_你的任务_
(a) 根据关于战后美军驻华的展示文本,回答下列问题:
(i) 抗战结束后在中国登陆的美军数量达到多少?
(ii) 美军声称驻扎华北的理由是什么?
(iii) 魏德迈在什么时间向华盛顿发回报告?
(b) 接续关于战后美军驻华的这段文本,从其最后一句之后往下写。

_展示文本_
——

抗战结束后,美军陆续在中国登陆,数量达11万之众,其中大部分驻扎于华北。美军声称驻扎华北的理由是解除那里日军的武装和安排遣返,实际上他们所起的作用更多的是阻止中共受降,帮助国民党政府争夺和控制交通要道,以及帮助国民党军队向东北运兵。美军扮演的角色不仅加剧了国共间的紧张气氛,而且华北美军不断与中共军队发生军事冲突。11月中旬魏德迈向华盛顿发回相当悲观的报告,声称如果美国帮助蒋介石统一全中国,就必须大量增加军队,并冒介入中国内战、同苏联发生战争的危险。否则,除非与苏联和中共达成协议,蒋介石无法控制东北和华北(注:《中美关系资料汇编》第1辑,第191-192;FRUS,1945,vol.7,China,pp.650-660,663-665,679-684。)。

——

_数据部分_
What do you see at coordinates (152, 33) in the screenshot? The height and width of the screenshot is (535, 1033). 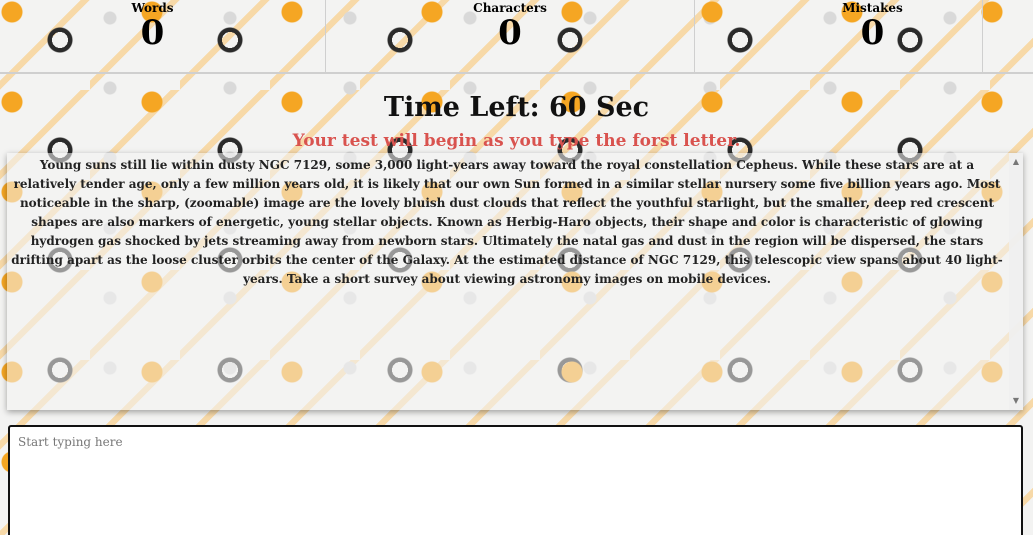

——

_各题答案_
(a)
(i) 11万之众。
(ii) 解除那里日军的武装和安排遣返。
(iii) 11月中旬。

(b)
马歇尔的看法比较准确地反映了美国决策层对中国局势的反应。他声称如果中国因为国共内战而四分五裂,苏联又利用这种形势控制东北,美国就失去了“参加太平洋战争的主要目标”。另一方面,美国自己动手拯救蒋介石,就“不得不接管中国政府”,美国将“承担起无尽无休的义务”,中国也将因此成为“国际冲突的角逐场”(注:FRUS,1945,vol.7,China,pp.763-764.沃尔特·拉弗贝:《美苏冷战史话》,游燮庭等译,商务印书馆,1980年,第39-40页。)。杜鲁门政府在反复权衡后,选择通过调处争取用政治手段解决国共争端。这既是为了挽救蒋介石面临的危局,也是为了使美国摆脱困境,美军尽早从中国脱身。美国一再向苏联保证,在完成遣返日军后,美军将撤出中国,尽管尚不能定出时间表(注:《中国近代对外关系史资料选辑》下卷第二分册,上海人民出版社,1977年,第317-323页。)。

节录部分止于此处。